Yes. In the German language, compound words are quite common. "Elfmeterschiessen", for example, is the combination of "eleven" + "meter" + "shooting," just as "Strafstoss" is "penalty" + "kick", as in English, but fused together as a single compound noun. It makes perfect sense to a speaker of the language, but probably looks daunting to those who just see long strings of letters!
"Donaudampfschiffahrtselektrizitätenhauptbetriebswerkbauunterbeamtengesellschaft" meaning "association of subordinate officials of the head office management of the Danube steamboat electrical services."
Germany, the land where tl;dr does not exist as a concept.
So the idea seems to be to just write a bunch of stuff and just not put in any spaces where you would normally expect to see them.
Sounds like a lot of posts on this Blog.
Such long constructions as the one listed by the previous poster are not very common, but when reading German academic prose, compound sentences tend to string on for longer than the short-term-memory can sometimes handle.
Funny German twist on soccer terms.
However, I am always annoyed that some Americans need to take Mexican or European customs and apply them to soccer for some reason.
A game is a game. That's what we called it in high school.
A score of 0 is "zero."
And for the love of god don't call it futbol unless your actually speaking Spanish.

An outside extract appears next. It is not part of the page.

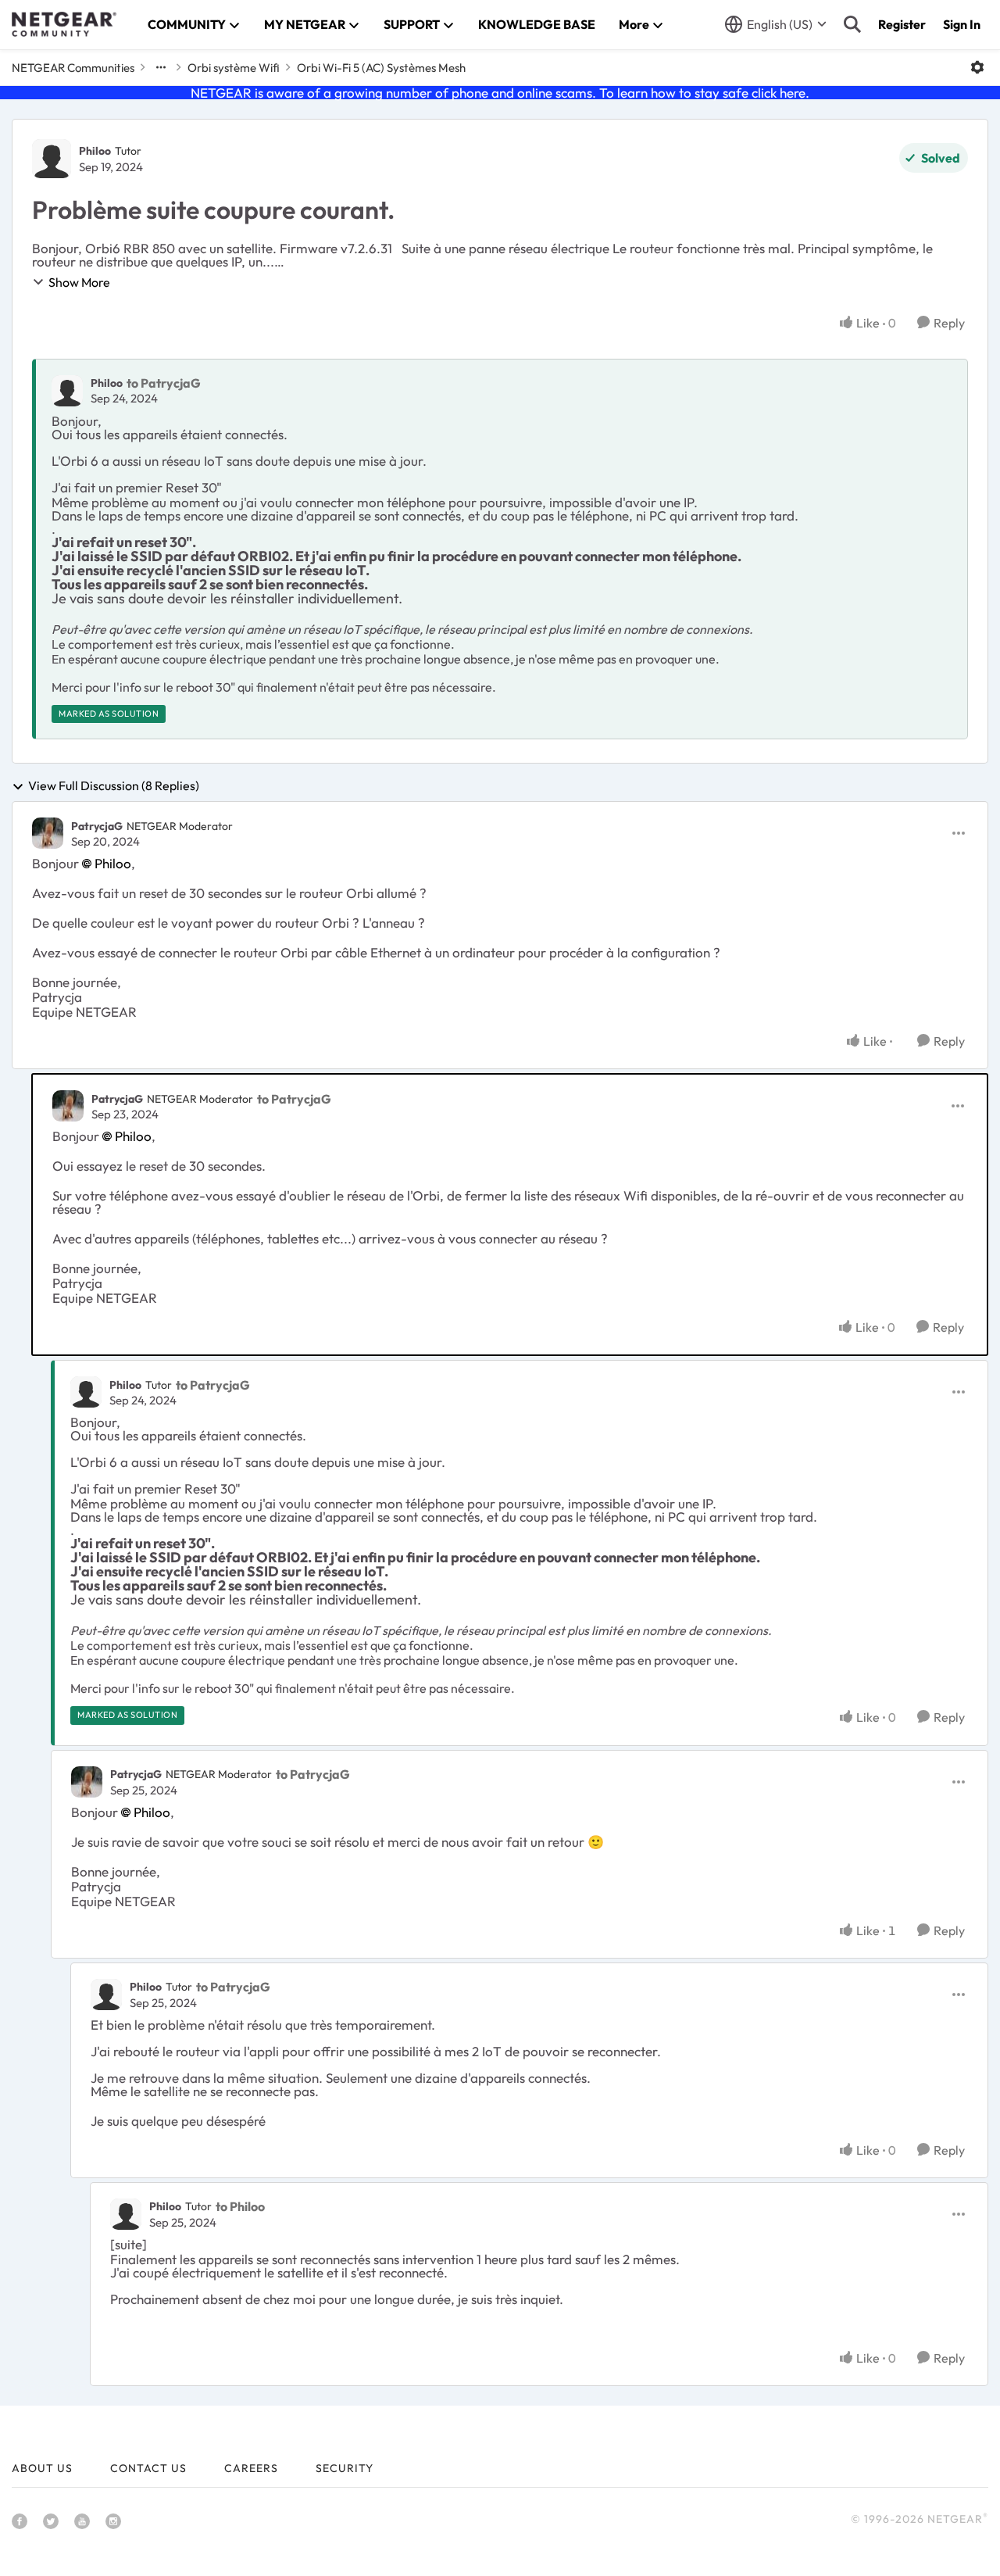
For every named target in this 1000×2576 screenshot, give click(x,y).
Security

It's soccer (as in Association Football, also the term used by the Aussies) or it's football - in English.
Actually, it's more like people deploy 'zero' or 'nothing' depending on the situation. Which is frankly pretty stupid. Yes, we don't use it, but nil is objectively a better term.
+1 just for
Once you get the hang of it, it's easier than scoring on Brazil.
Way to lift your premise from an ignorant and moronic Keith Olbermann rant.